Jurnal Hutan Tropis Borneo No. 18, Maret 2006 15 RENDEMEN DAN KADAR TANIN KULIT KAYU BAKAU
(Rhizophora mucronata Lamck) DARI DAERAH TAKISUNG Rendemen and Tanin Content in Mangrove Bark
(Rhizophora mucronata Lamck) From Takisung Region Oleh/By
Siti Hamidah
Jurusan Manajemen Hutan Fakultas Kehutanan Universitas Lambung Mangkurat
Jl.A. Yani KM 36 Banjarbaru Kalimantan Selatan ABSTRACT
Tanin is complex compound in the form of polifenol compound, tanin obtained by extracting parts of plant containing tanin, like stem, branch, root, fruit, seed and mangrove bark. Direction of this research is to know diameter influences to rendeman and tanin rate in mangrove bark (Rhizophora mucronata Lamck) through alcohol extraction method, so that can give information about mangrove husk exploiting maximally, and also improve economics socialize.Substance that used specially the mangrove bark which extracted with alcohol, hence got result that increasedly the diameter, rendemen and tanin rate progressively mount also, rendemen tanin mean range from 27,31 - 30,13%, while tanin rate range from 19,03 - 27,01%.Tanin content in mangrove bark from Takisung sufficiently high that is more than 5 %, hence can be made as tanin source and better be taken tree with diameter > 20 cm.

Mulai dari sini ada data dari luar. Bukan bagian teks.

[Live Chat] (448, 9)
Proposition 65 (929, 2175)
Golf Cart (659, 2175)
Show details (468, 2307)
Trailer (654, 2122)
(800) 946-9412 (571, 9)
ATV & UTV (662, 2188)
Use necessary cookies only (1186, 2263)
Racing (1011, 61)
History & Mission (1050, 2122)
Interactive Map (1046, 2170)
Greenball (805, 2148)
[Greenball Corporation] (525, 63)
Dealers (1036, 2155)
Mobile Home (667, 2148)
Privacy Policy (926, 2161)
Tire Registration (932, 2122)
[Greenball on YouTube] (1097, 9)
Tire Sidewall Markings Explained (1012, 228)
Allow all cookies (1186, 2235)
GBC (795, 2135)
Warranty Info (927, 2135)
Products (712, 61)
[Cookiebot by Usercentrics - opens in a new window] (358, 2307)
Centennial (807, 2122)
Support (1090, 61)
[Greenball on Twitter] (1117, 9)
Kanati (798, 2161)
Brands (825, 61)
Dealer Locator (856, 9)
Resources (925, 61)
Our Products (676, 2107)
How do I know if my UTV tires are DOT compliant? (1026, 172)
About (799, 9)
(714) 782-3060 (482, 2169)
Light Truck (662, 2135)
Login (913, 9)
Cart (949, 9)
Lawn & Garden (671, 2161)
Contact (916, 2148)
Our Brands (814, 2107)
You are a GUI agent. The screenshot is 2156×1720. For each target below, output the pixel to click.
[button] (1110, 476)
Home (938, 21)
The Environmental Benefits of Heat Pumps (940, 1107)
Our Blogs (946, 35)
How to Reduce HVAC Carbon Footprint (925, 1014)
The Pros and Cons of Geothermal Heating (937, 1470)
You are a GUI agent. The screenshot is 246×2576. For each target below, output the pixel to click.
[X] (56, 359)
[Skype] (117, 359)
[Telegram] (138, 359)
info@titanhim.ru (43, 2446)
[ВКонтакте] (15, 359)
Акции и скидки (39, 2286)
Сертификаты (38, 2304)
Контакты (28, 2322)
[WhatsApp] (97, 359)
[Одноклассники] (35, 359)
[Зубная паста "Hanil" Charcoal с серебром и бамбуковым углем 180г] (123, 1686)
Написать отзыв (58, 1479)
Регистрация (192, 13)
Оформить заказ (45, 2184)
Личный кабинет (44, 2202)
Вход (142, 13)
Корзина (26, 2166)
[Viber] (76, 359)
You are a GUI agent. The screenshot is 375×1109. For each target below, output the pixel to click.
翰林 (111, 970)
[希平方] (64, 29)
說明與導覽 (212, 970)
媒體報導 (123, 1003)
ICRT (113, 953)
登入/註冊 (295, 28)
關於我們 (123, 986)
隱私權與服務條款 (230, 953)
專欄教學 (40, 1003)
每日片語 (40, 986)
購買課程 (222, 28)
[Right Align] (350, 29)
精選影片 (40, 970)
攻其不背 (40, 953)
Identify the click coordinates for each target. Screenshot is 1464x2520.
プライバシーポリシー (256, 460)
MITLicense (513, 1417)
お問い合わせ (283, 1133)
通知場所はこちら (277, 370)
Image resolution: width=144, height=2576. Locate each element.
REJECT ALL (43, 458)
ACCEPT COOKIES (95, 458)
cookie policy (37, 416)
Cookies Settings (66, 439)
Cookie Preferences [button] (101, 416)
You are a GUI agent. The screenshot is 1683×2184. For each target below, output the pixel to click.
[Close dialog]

Key words : tannin, tannin content, rendemen, mangrove bark
I. Pendahuluan
Indonesia mempunyai hutan mangrove yang cukup luas, yang diperkirakan luasnya sekitar 4,25 juta hektar yang tersebar di sepanjang pantai dan muara-muara sungai. Hutan mangrove merupakan hutan yang tumbuh pada tanah lumpur, aluvial di daerah pantai dan muara sungai yang dipengaruhi oleh pasang surut air laut.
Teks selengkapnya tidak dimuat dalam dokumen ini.